Tuesday, April 26, 2005
Many of those who are kind enough to visit these pages on a regular basis have noted my occasional microscopic examination of scientists who spend so much time and grants doing studies to learn stuff you and I knew all along but didn't get a penny for knowing, like there's dandruff in the air, or monkeys don't steal if you watch them, scientists doing grueling seven-year studies on tropical islands and suchlike, addressing urgent scientific issues in their bikinis.
Or enjoying all the free popcorn they can eat. Yes, other of those clipboarded individuals staunchly advancing the banner of truth have raised the summit of knowledge yet again. Putting differently sized issues like disease and world hunger on the back burner, in a questionably crunchy study funded by Purdue's Whistler Center for Carbohydrate Research, our dedicated seekers of wisdom have resolved an issue that has plagued mankind ever since prime time: unpopped popcorn.
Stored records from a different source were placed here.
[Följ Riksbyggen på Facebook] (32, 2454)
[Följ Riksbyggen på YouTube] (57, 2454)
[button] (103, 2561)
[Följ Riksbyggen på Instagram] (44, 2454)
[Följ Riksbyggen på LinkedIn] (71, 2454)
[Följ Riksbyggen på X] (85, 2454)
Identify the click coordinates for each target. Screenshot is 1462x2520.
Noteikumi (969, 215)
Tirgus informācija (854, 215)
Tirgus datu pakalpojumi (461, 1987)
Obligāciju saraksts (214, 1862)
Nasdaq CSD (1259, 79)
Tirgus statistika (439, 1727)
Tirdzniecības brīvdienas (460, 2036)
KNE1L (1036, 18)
In the most shocking aspect of their revelations, the team of certified popcornologists found that "the percentage of unpopped kernels ranged from 4 percent in premium brands to 47 percent in the cheaper ones." (47%!! Is it still that high? What has science been doing all these years?) And that there were "17 billion quarts of popcorn sold each year in the United States." Which means that the US is about up to its hips in popped corn. Here in Japan it only ever gets ankle deep.
The research will appear in the July 11 edition of the journal BioMacromolecules. Watch out for the unpopped ones at the bottom.